A new United States Postal Service Office of the Inspector General (USPS OIG) white paper proposes that the Postal Service offer non-bank financial services, including payday loans. The USPS OIG provides yet another independent voice – among researchers and academics, think tanks, and some regulators –acknowledging the financial challenges faced by millions of American consumers, their unabated need for small-dollar loans, and the stark fact that banks and credit unions’ are increasingly unable or unwilling to effectively meet this need.
The USPS OIG concludes that consumer demand for short-term credit is significant, and proposes an innovative – if incomplete – way to expand borrowers’ choices. But this recommendation comes at the same time that other federal agencies are pressuring banks to end their deposit advance programs, and as the CFPB considers placing further restrictions on short-term credit services more broadly. I hope that the USPS OIG proposal will help to inform the actions of other federal agencies who appear more interested in eliminating regulated short-term credit than meeting the needs of consumers.
Advance America welcomes increased competition in the short-term credit marketplace – it is our firm belief that consumers are always best served by a well-regulated, competitive environment with a diverse array of options.

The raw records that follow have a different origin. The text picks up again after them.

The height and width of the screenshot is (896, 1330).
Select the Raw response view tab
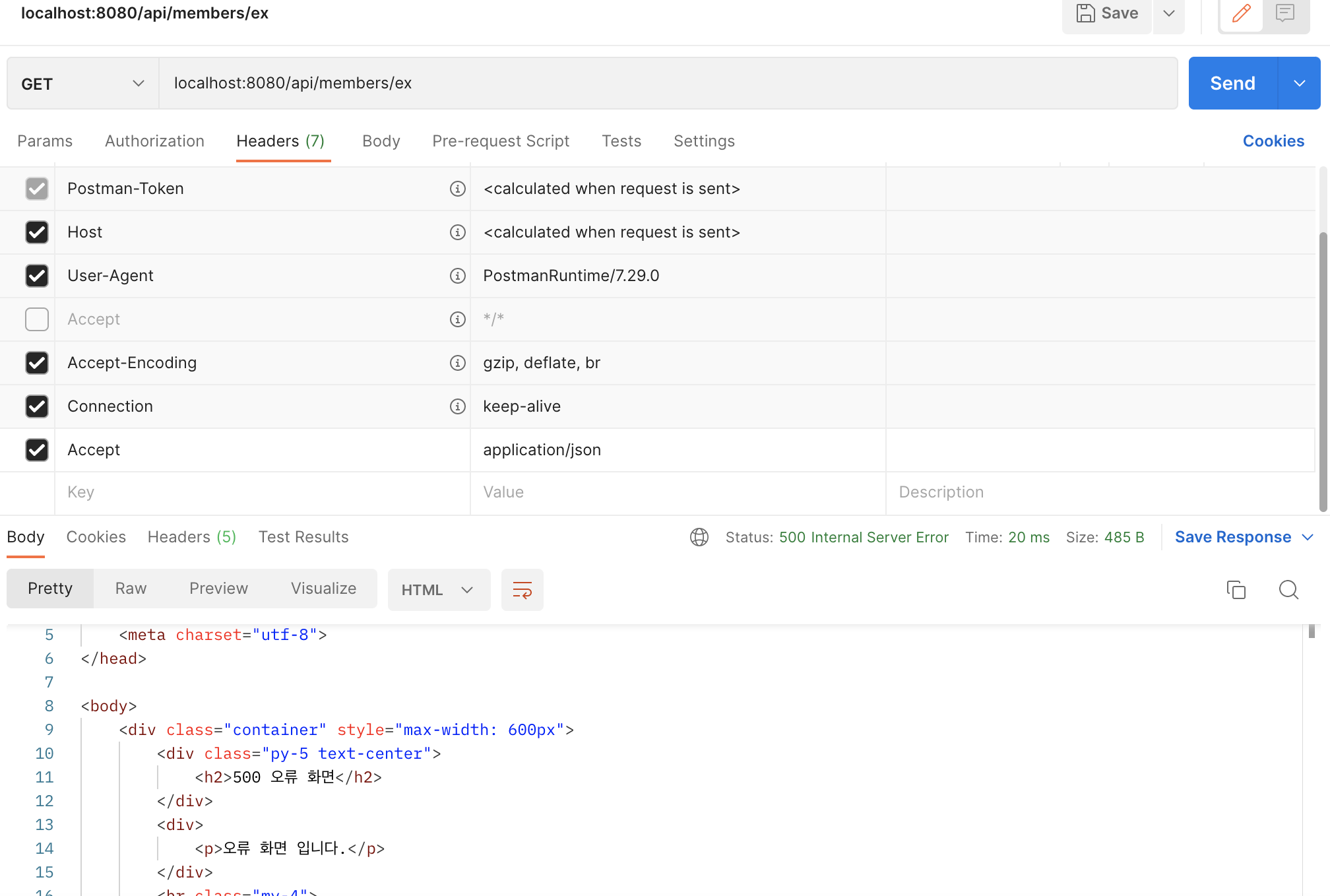click(131, 589)

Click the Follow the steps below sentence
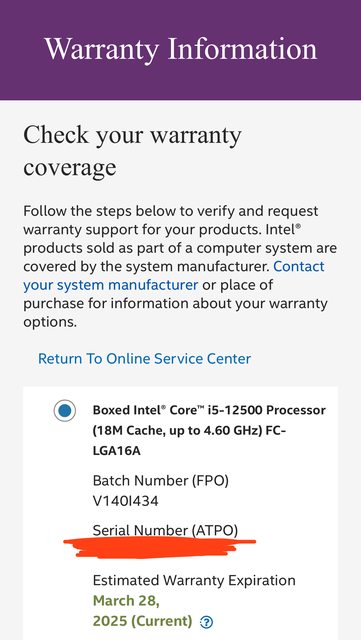[171, 211]
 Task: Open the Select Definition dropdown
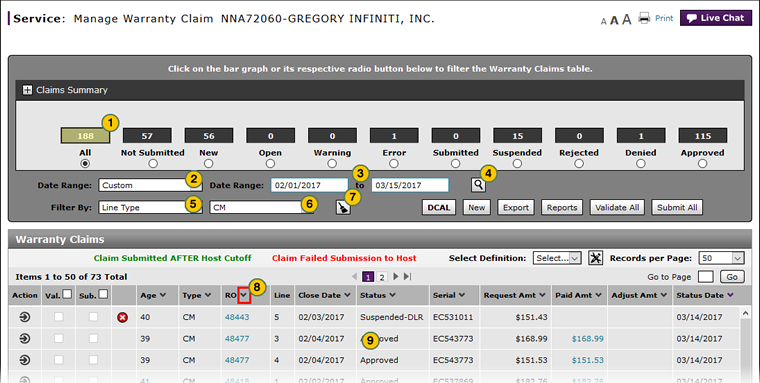point(557,258)
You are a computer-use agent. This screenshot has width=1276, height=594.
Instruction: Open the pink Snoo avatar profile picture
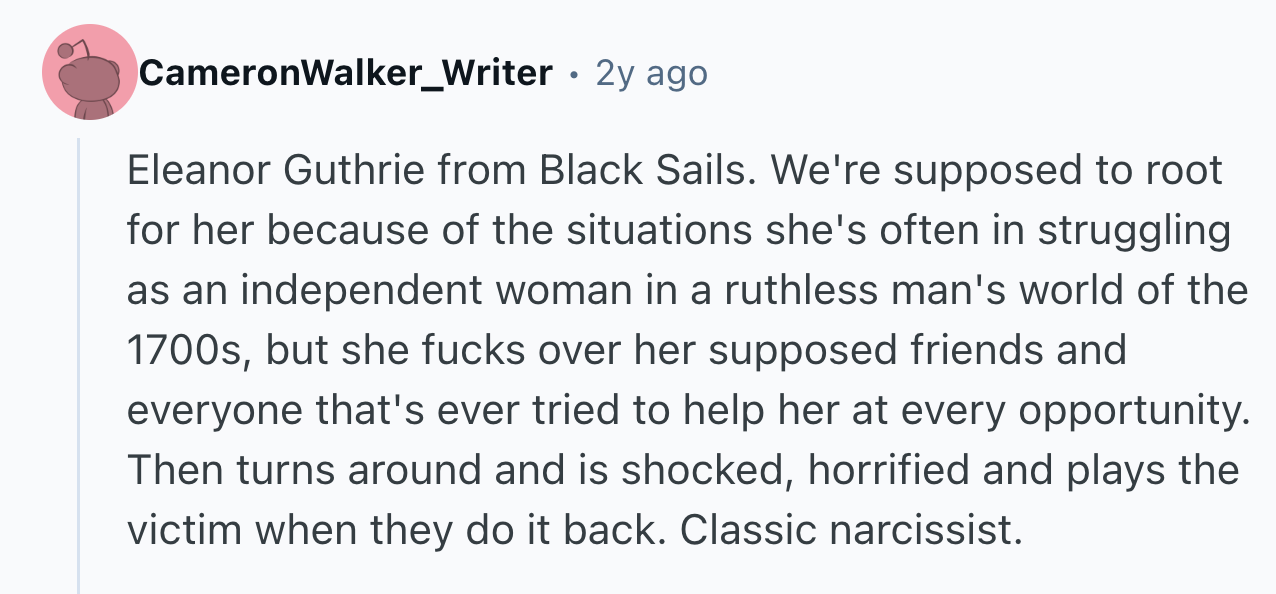click(x=89, y=73)
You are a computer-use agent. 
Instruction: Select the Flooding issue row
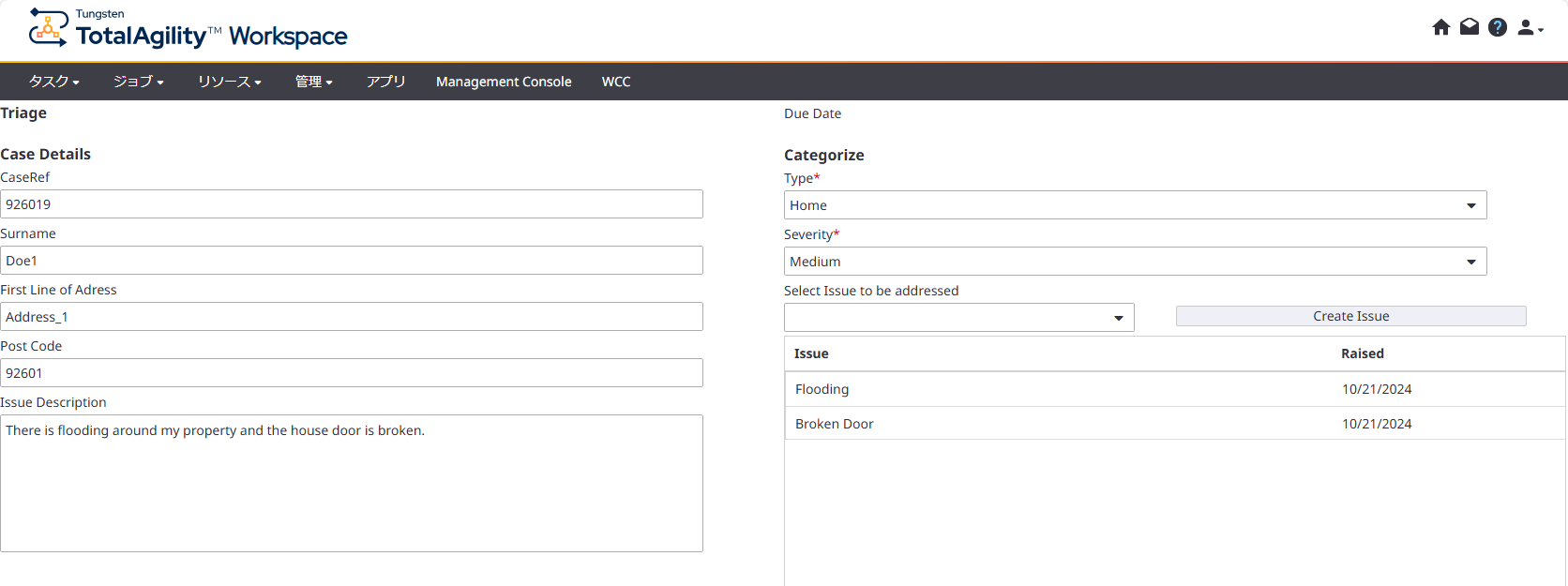(1174, 389)
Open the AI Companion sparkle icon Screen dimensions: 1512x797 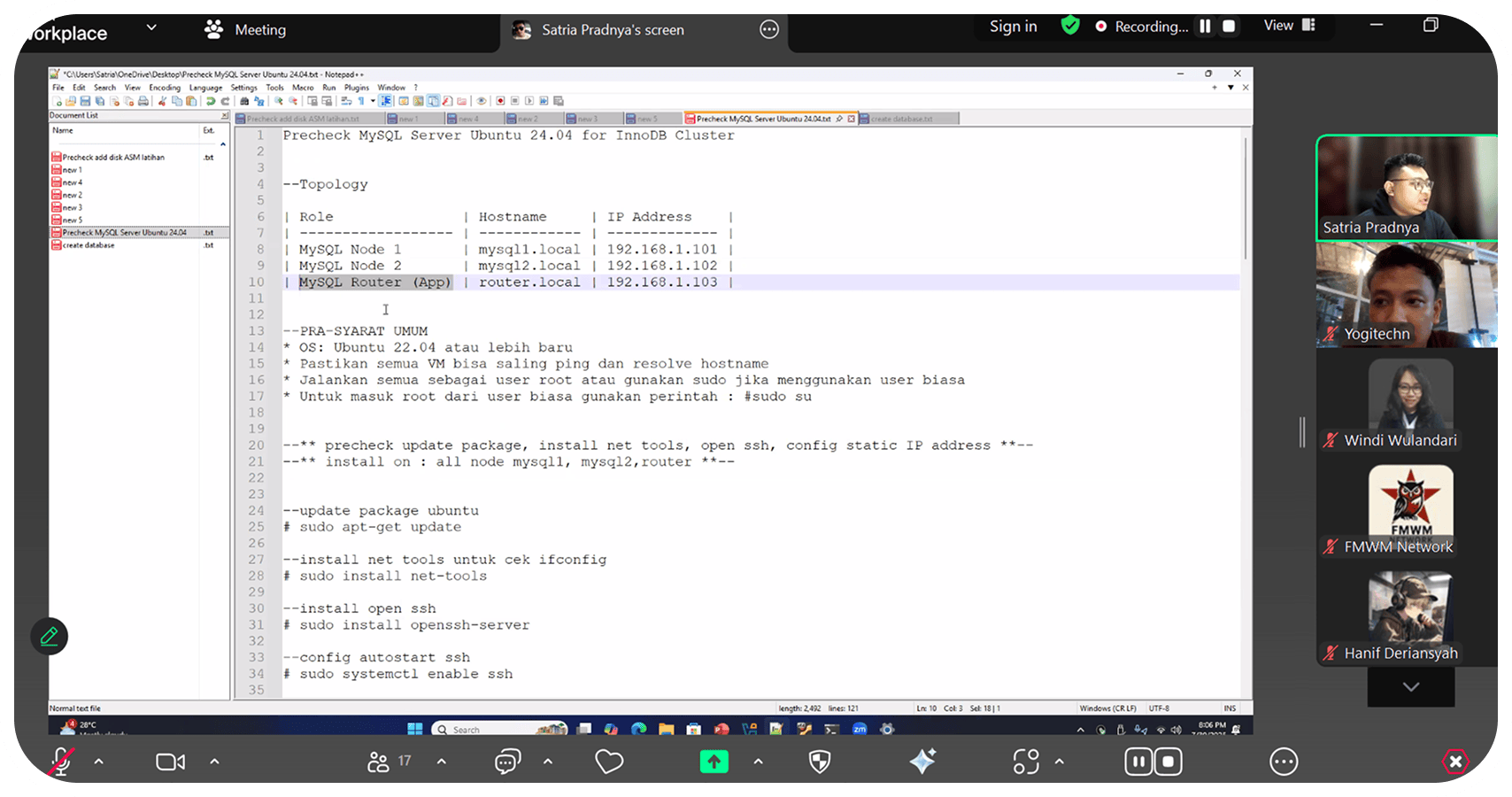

But comparable products MUST be governed by the same rules. The USPS proposal raises considerable questions as to how these products would be regulated at the federal and state levels, both in the extension and repayment of the loans. For instance, the proposal suggests that USPS could “collect debts from the tax refunds of debtors,” a prospect with troubling consequences for Americans already struggling to make ends meet.
Notably, the USPS OIG also underestimates the challenge of offering consumer financial services in an increasingly competitive marketplace while in full compliance with complex federal and state laws. Absent a sizable government subsidy, the USPS OIG’s suggested interest rate for small-dollar loans could not even cover basic operating expenses. A number of credit unions, community banks and nonprofit organizations that have piloted similar low-cost, small-dollar loan programs have struggled to sustain operations, much less make a profit. This has led many institutions – credit unions in particular – to conclude they cannot viably provide short-term credit, according to research by University of California, Davis Professor Victor Stango.